» **YOUR INSTRUCTIONS**
Go through the records and extract every line with the word "This".

» **DATA SECTION**
╔══

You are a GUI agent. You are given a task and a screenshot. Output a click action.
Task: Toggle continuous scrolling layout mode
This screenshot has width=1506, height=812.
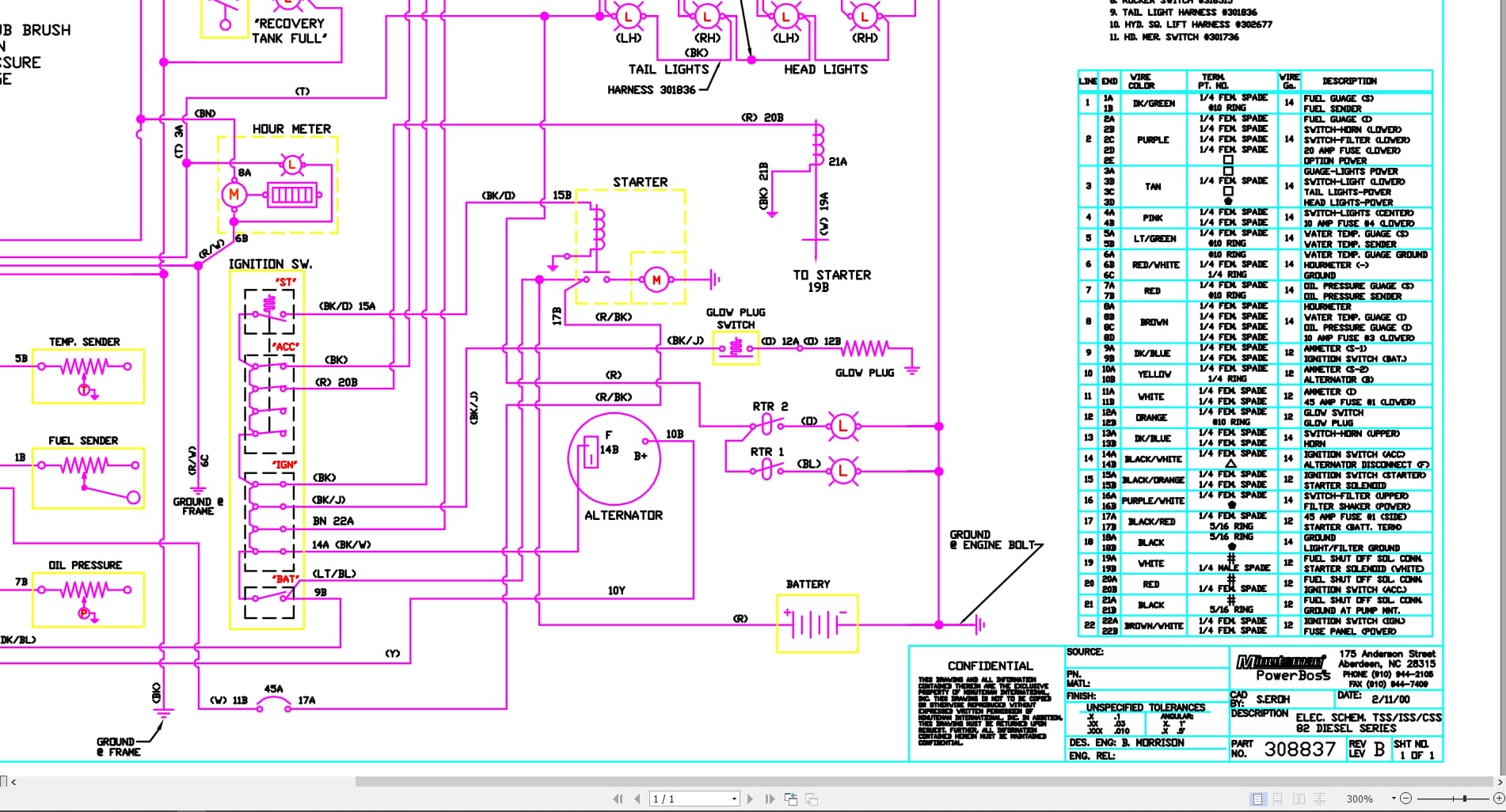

╚══
╔══

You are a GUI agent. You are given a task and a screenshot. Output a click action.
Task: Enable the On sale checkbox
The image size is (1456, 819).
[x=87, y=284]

╚══
╔══

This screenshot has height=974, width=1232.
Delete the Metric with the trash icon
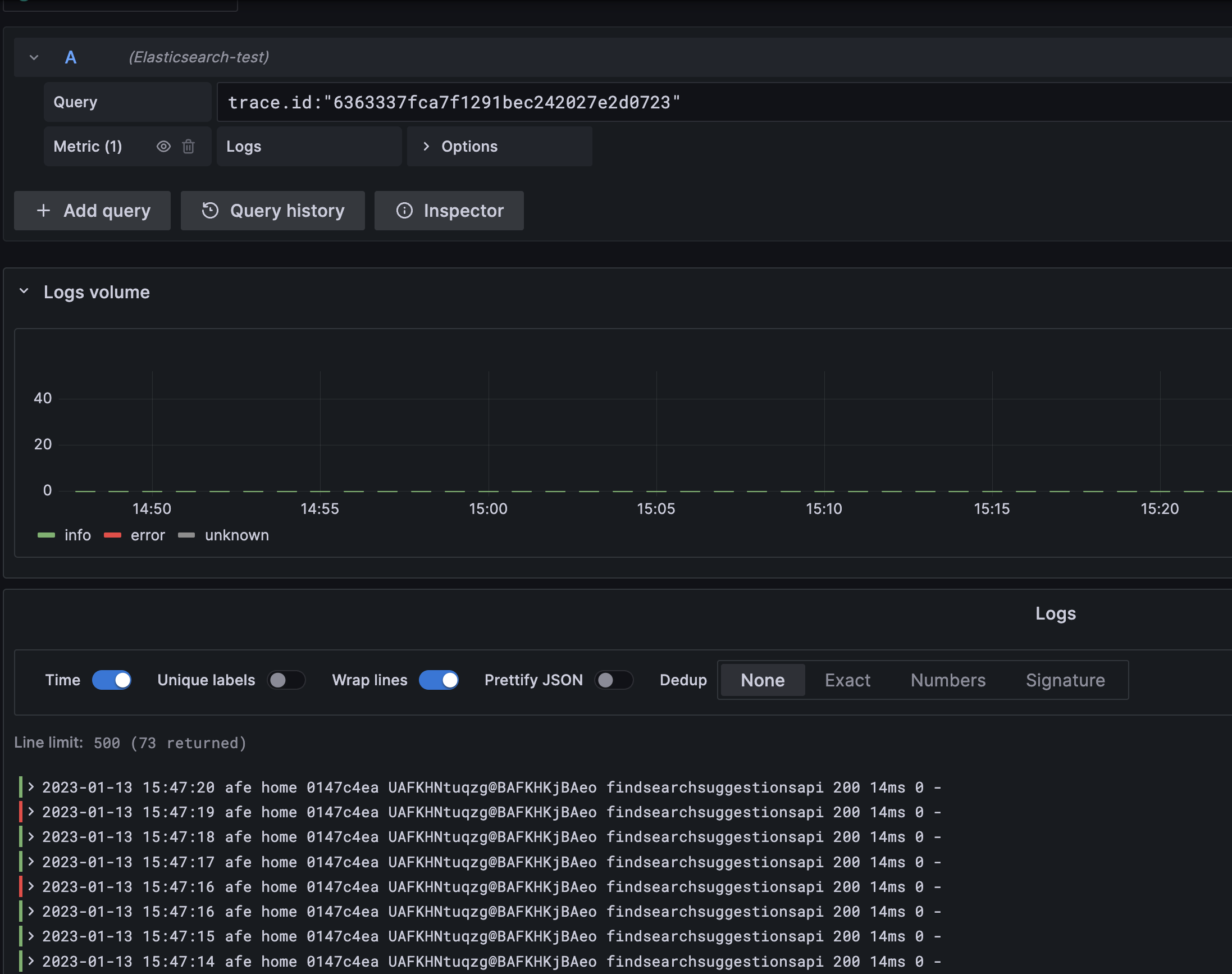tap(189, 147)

╚══

» **RESPONSE BOX**
This screenshot has width=1506, height=812.
This screenshot has height=974, width=1232.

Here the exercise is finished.